Namun, di akhir penjajahan Jepang, pers nasional, khususnya radio, memiliki
peran yang sangat besar dalam menyebarluaskan berita kekalahan Jepang di Perang
Dunia II sehingga Indonesia dapat lebih matang dalam mempersiapkan
kemerdekaannya (Latief, 1980: p. 9).
Setelah
penyerahan kedaulatan Jepang pada tanggal 15 Agustus 1945, wartawan Indonesia
mengambil alih semua fasilitas percetakan surat kabar dari tangan Jepang dan
berusaha menerbitkan surat kabar sendiri. Surat kabar pertama Indonesia pada
masa itu adalah surat kabar Berita Indonesia yang diterbitkan
di Jakarta pada tanggal 6 September 1945. Selanjutnya berturut-turut muncul surat
kabar Merdeka pada tanggal 1 Oktober 1945, harian Indonesia
Merdeka pada tanggal 4 Oktober 1945, harian Pedoman oleh
Rosihan Anwar pada tanggal 29 November 1948 dan harian Indonesia Raya pada
tanggal 29 Desember 1949 di Jakarta (Semma, 2008: p.113).
Pada
tahun 1945 sampai tahun 1949, Indonesia juga mengalami masa revolusi fisik,
dimana Belanda berusaha kembali menjajah Indonesia. Sehingga, pada saat itu
pers Indonesia harus bersaing dengan Pers NICA yang diterbitkan oleh pihak
sekutu dan Belanda. Sebagai upaya serangan balik terhadap propaganda anti
Belanda, Belanda menerbitkan beberapa surat kabar berbahasa Indonesia untuk
mempengaruhi rakyat Indonesia agar mau menerima kembali kekuasaan Belanda di
Indonesia, yaitu harian Fadjardi Jakarta, Soeloeh Rakyat di
Semarang, Pelita Rakyat di Surabaya, serta harian Padjadjaran dan Persatoean di
Bandung. Bulan Desember 1948, Indonesia mencetak 124 surat kabar dengan oplah
405.000 eksemplar, namun pada bulan April tahun 1949, jumlahnya menurun menjadi
81 surat kabar dengan oplah 283.000 eksemplar saja karena adanya Agresi Militer
Belanda (Semma, 2008: p.114).
Setelah
berhasil mempertahankan kemerdekaannya, pada tahun 1950 hingga tahun 1959,
Indonesia menetapkan menganut paham demokrasi liberal. Sesuai namanya, pada
masa ini, pers nasional sangat menikmati kebebasan pers yang dimilikinya,
terutama bagi wartawan politik. Pada masa ini pers nasional mengalami perubahan
fungsi dari pers perjuangan menjadi pers partisan yang menjadi corong partai
politik. Setiap bentuk pers nasional umumnya mewakili aliran politik tertentu
yang berbeda. Pada masa ini terjadi peningkatan jumlah surat kabar Indonesia.

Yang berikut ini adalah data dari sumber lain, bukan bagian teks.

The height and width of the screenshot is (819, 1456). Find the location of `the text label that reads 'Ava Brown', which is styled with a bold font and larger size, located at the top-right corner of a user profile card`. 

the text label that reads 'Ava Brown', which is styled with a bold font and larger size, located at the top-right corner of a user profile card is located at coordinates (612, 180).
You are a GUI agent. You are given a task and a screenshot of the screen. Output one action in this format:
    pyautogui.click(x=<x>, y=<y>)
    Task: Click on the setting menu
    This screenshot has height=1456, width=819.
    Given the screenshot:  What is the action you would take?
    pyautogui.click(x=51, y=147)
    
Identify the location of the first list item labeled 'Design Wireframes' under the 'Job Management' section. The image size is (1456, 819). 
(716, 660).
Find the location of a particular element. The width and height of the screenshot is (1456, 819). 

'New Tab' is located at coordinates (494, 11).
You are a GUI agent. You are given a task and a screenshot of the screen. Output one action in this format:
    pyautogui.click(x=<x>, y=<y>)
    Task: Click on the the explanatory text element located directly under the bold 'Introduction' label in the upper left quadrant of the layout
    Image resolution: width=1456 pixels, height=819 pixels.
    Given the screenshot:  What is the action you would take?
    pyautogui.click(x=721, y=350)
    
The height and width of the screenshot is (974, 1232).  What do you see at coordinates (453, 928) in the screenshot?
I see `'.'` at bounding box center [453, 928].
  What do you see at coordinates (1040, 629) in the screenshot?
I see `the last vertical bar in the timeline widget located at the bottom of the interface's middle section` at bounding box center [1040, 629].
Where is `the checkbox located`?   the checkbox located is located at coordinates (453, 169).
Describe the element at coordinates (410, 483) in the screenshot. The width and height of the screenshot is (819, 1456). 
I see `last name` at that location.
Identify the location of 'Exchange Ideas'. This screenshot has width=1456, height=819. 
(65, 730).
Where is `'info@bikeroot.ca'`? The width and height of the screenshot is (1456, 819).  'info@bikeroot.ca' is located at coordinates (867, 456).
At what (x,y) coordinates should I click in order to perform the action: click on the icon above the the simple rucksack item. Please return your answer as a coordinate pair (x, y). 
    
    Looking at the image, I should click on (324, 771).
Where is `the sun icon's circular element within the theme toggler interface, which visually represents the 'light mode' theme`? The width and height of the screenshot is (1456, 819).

Pada tahun 1950, terdapat 67 surat kabar dengan 383.000 eksemplar, lalu pada
tahun 1957 terdapat 96 surat kabar dengan 888.950 eksemplar. Empat surat kabar
besar di Indonesia pada masa itu adalah harian Rakyat (PKI)
dengan 55.000 eksemplar, Pedoman (PSI) dengan 48.000
eksemplar, Suluh Indonesia(PNI) dengan 40.000 eksemplar, dan
harian Abadi (Masyumi) dengan 34.000 eksemplar (Semma, 2008:
p.115).
Akhirnya,
pada tahun 1959, Presiden Soekarno mengeluarkan Dekrit Presiden 5 Juli 1959
yang mengakhiri masa Demokrasi Liberal dan kembali menjadikan UUD 1945 sebagai
dasar negara. Masa ini dikatakan sebagai masa Demokrasi Terpimpin. Pada masa
ini, pers nasional menganut sistem otoriter. Pers dijadikan sebagai corong
penguasa yang harus mendukung kedudukan presiden dan mendoktrin manipol. Pers
berfungsi sebagai alat penggerak aksi massa dalam memberikan informasi dan
mendorong masyarakat agar mau mendukung pelaksanaan manipol dan setiap
kebijakan pemerintah (Semma, 2008: p. 113).
Penguasa
melakukan rekayasa terhadap pers melalui sistem regulasi represif. Dalam upaya
mengkonsolidasi kekuasaannya, Soekarno dengan ketat mengontrol pers dan berusaha
membuat pers menjadi jinak dan penurut. Pada tanggal 12 Oktober 1960, dalam
kapasitasnya sebagai Penguasa Perang Tertinggi (Peperti), Soekarno mengeluarkan
dekrit bahwa setiap penerbitan pers harus mendaftarkan diri terlebih dahulu
untuk mendapatkan SIT (Surat Ijin Terbit). Agar ijin tersebut diperoleh, pers
harus memenuhi persyaratan tertentu seperti, loyal kepada manifesto politik
Soekarno, serta turut berjuang menentang imperialisme, kolonialisme,
liberalisme, federalisme, dan separatisme. Para penerbit dan pemimpin redaksi
diharuskan menandatangani dokumen berisi 19 pasal tentang janji-janji pemenuhan
kewajiban untuk setia pada program manipol, pemerintah dan Soekarno sendiri.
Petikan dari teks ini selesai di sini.